### Instructions for the task:
Please transcribe the data below exactly. Leave the pictures out.

### Records for the exercise:
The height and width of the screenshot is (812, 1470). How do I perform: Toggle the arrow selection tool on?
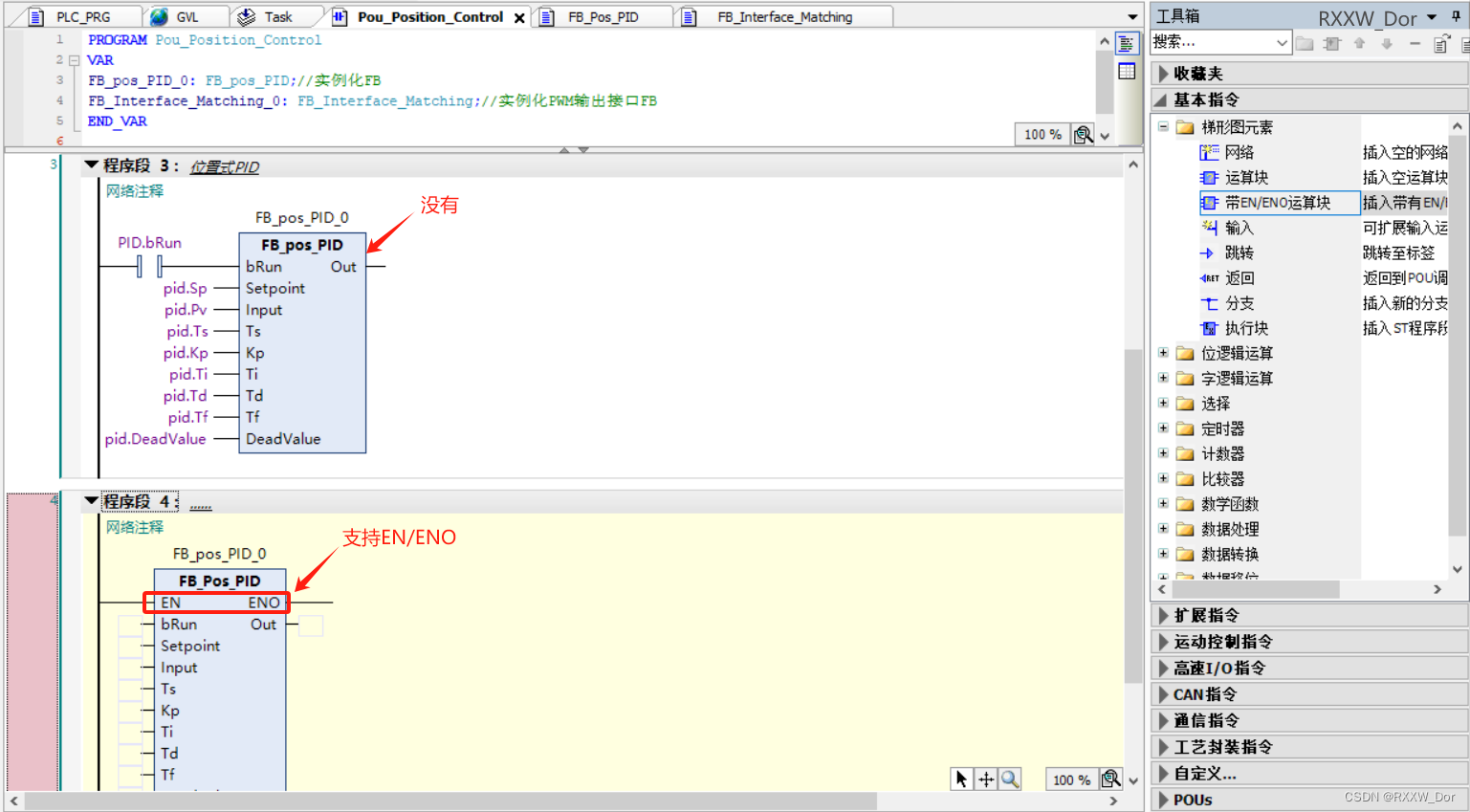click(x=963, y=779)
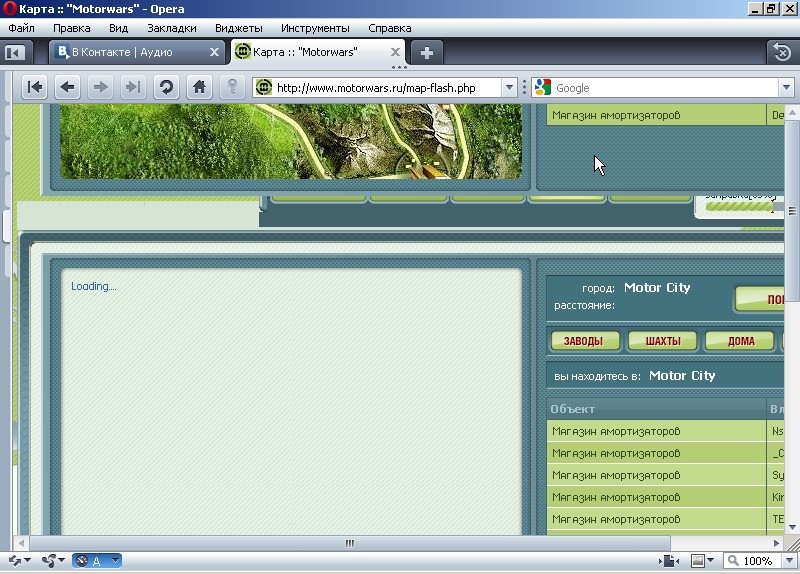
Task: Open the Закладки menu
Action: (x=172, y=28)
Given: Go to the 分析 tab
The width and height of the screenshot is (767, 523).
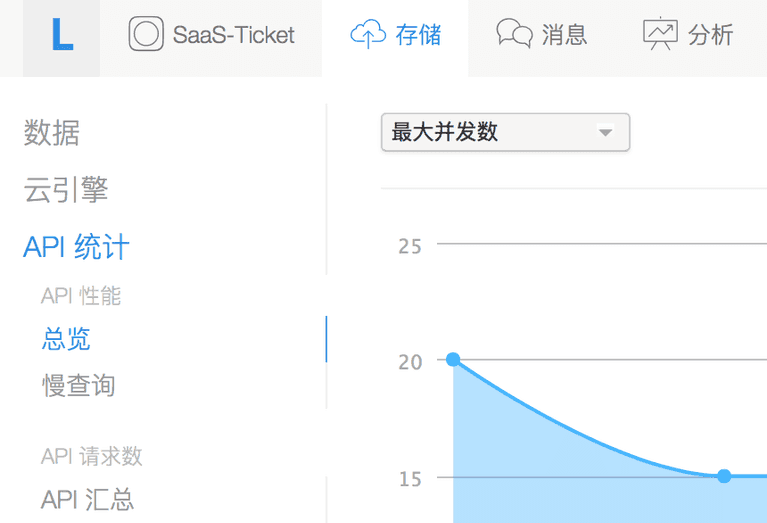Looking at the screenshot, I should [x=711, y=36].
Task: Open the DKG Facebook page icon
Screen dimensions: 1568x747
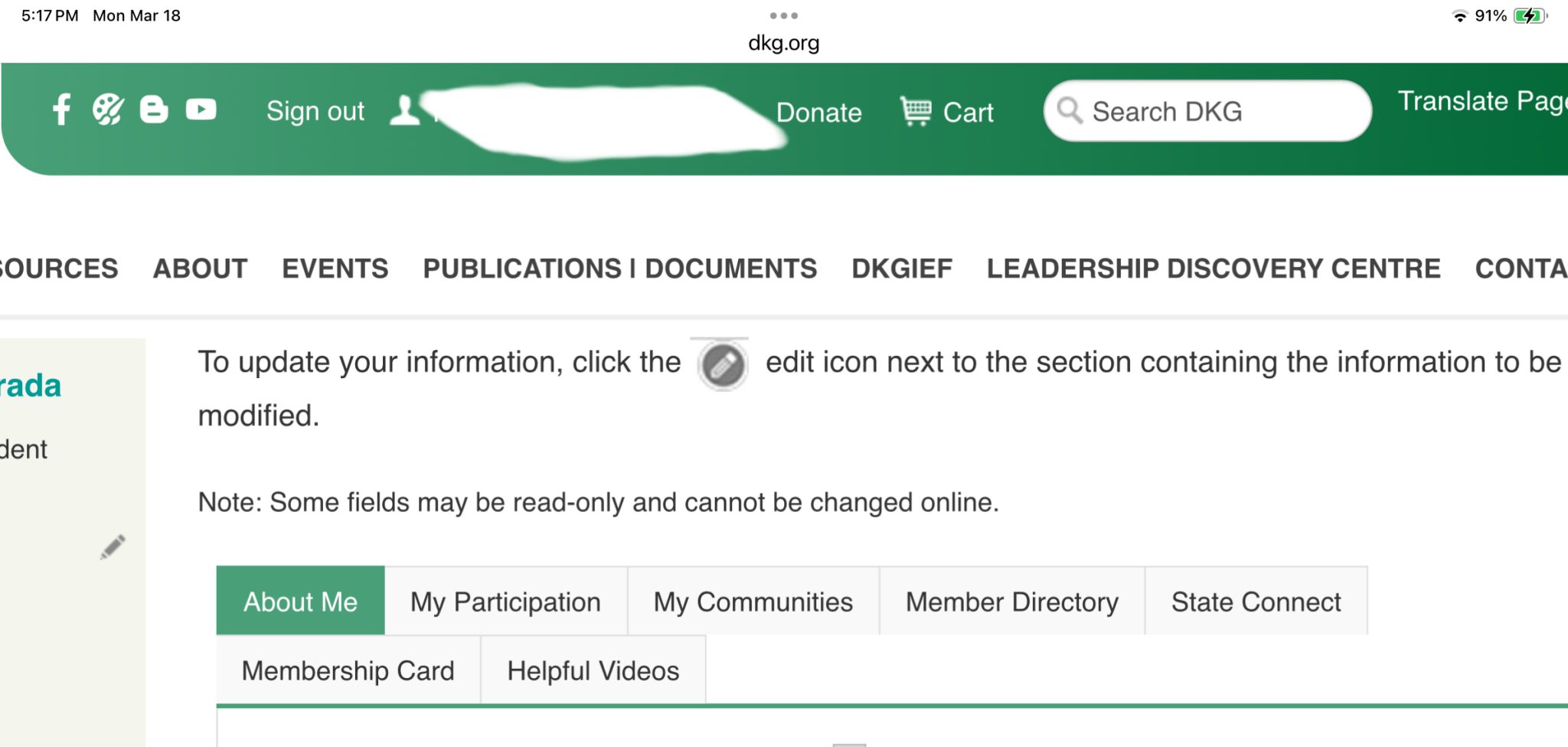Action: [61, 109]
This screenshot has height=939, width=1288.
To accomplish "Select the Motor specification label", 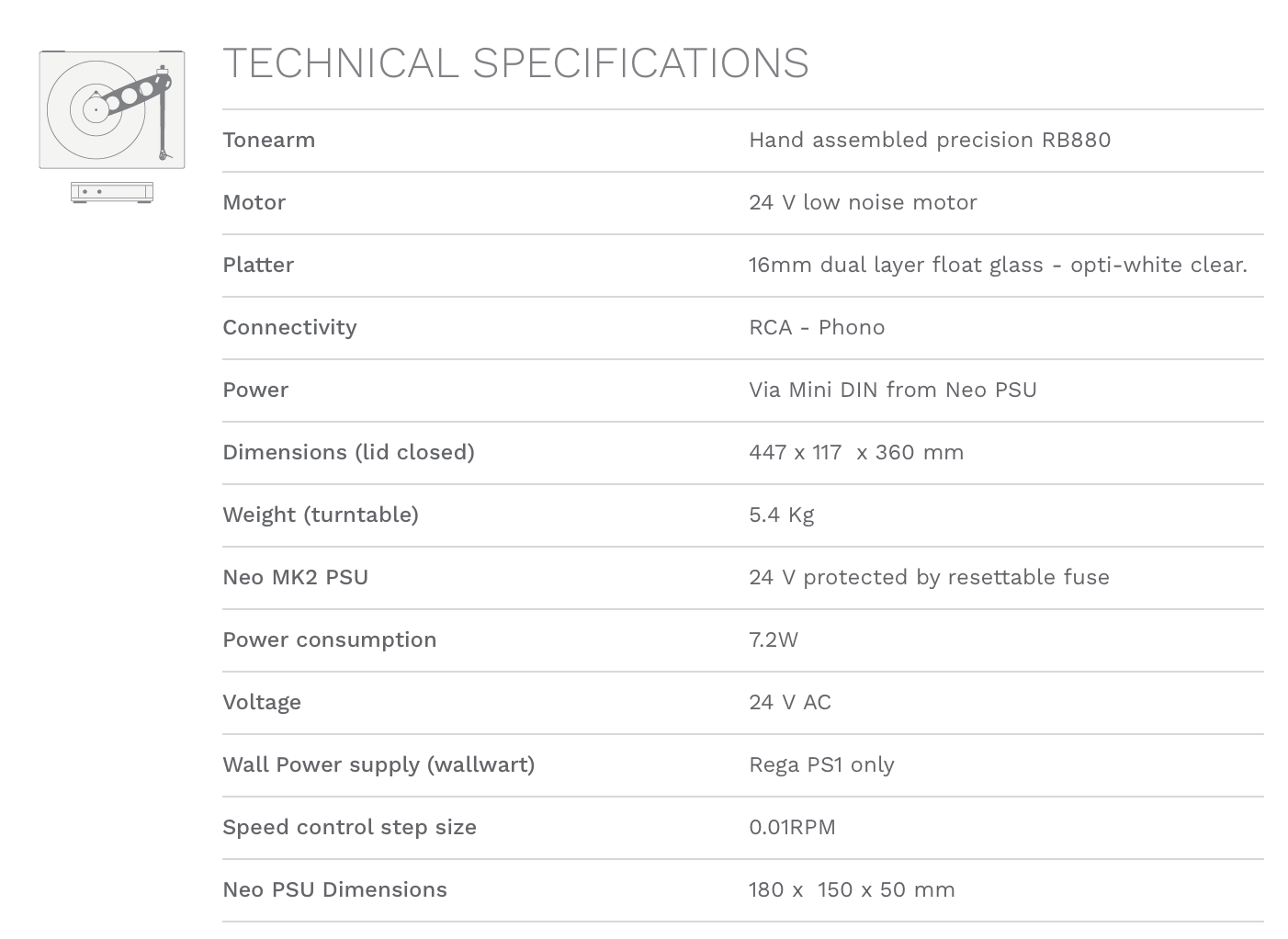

### Output of the exercise:
The height and width of the screenshot is (812, 1470). How do I perform: Toggle the arrow selection tool on?
click(x=963, y=779)
Task: Open the Закладки menu
Action: (x=172, y=28)
Given: Go to the 分析 tab
The width and height of the screenshot is (767, 523).
Looking at the screenshot, I should [x=711, y=36].
Task: Open the DKG Facebook page icon
Screen dimensions: 1568x747
Action: [61, 109]
This screenshot has height=939, width=1288.
To accomplish "Select the Motor specification label", 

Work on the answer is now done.